Basic idea: your program sends a request, the API sends data back
- Where do you direct your request? The site's API endpoint.
- For example: Wikipedia's web API endpoint is http://en.wikipedia.org/w/api.php
- How do I write my request? Put together a URL; it will be different for different web APIs.
- Check the documentation, look for code samples
- How do you send a request?
- Python has modules you can use, like
requests
(they make HTTP requests)
- Python has modules you can use, like
- What do you get back?
- Structured data (usually in the JSON format)
- How do you understand (i.e. parse) the data?
- There's a module for that!
- How do we write Python programs that make web requests?
To use APIs to build a dataset we will need:
- all our tools from last session: variables, etc
- the ability to open urls on the web
- the ability to create custom URLS
- the ability to save to files
- the ability to understand (i.e., parse) JSON data that APIs usually give us
- Session 1 review
- Navigating in the terminal and using it to run programs
- Writing Python:
- using variables to manipulate data
- types of data: strings, integers, lists, dictionaries
- if statements
- for loops
- printing
- importing modules, so you can use code other people have written for you!
- New programming concepts
- interpolate variables into a string using % and %()s
- requests
- open files and write to them
- parsing a string (turning the string into a data structure we can manipulate)
- How do we use an API to fetch kitten pictures?
- API that takes specially crafted URLs and gives appropriately sized picture of kittens
- Exploring placekitten in a browser:
- visit the API documentation
- kittens of different sizes
- kittens in greyscale or color
- Now we write a small program to grab an arbitrary square from placekitten by asking for the size on standard in: placekitten_raw_input.py
- Introduction to structured data (JSON, JavaScriptObjectNotation)

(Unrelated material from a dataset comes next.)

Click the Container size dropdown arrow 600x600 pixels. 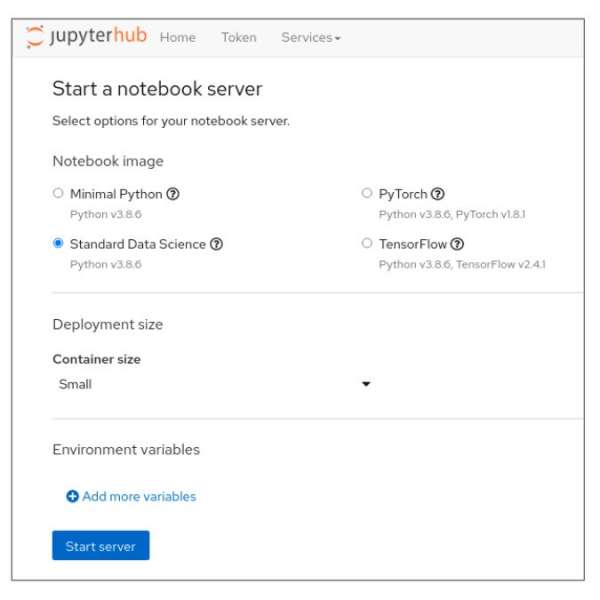coord(366,384)
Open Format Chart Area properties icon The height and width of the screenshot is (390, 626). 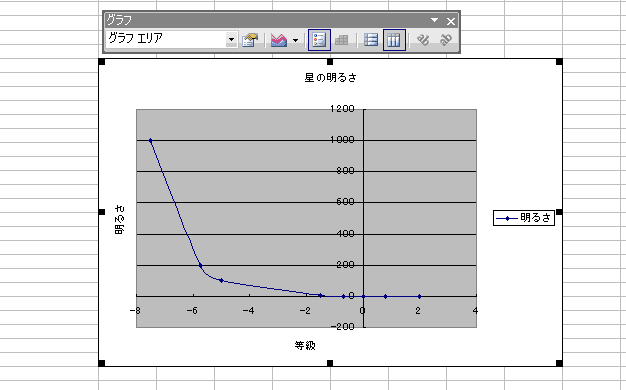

- what is json: useful for more structured data
- import json; json.loads()
- like Python (except no single quotes)
- simple lists, dictionaries
- can reflect more complicated data structures
- Example file at http://mako.cc/cdsw.json
- download it and parse it: parse_cdswjson.py
- Using other APIs
- every API is different, so read the documentation!
- If the documentation isn't helpful, search online
- for popular APIs, there are python modules that help you make requests and parse json
Possible issues:
- rate limiting
- authentication
- text encoding issues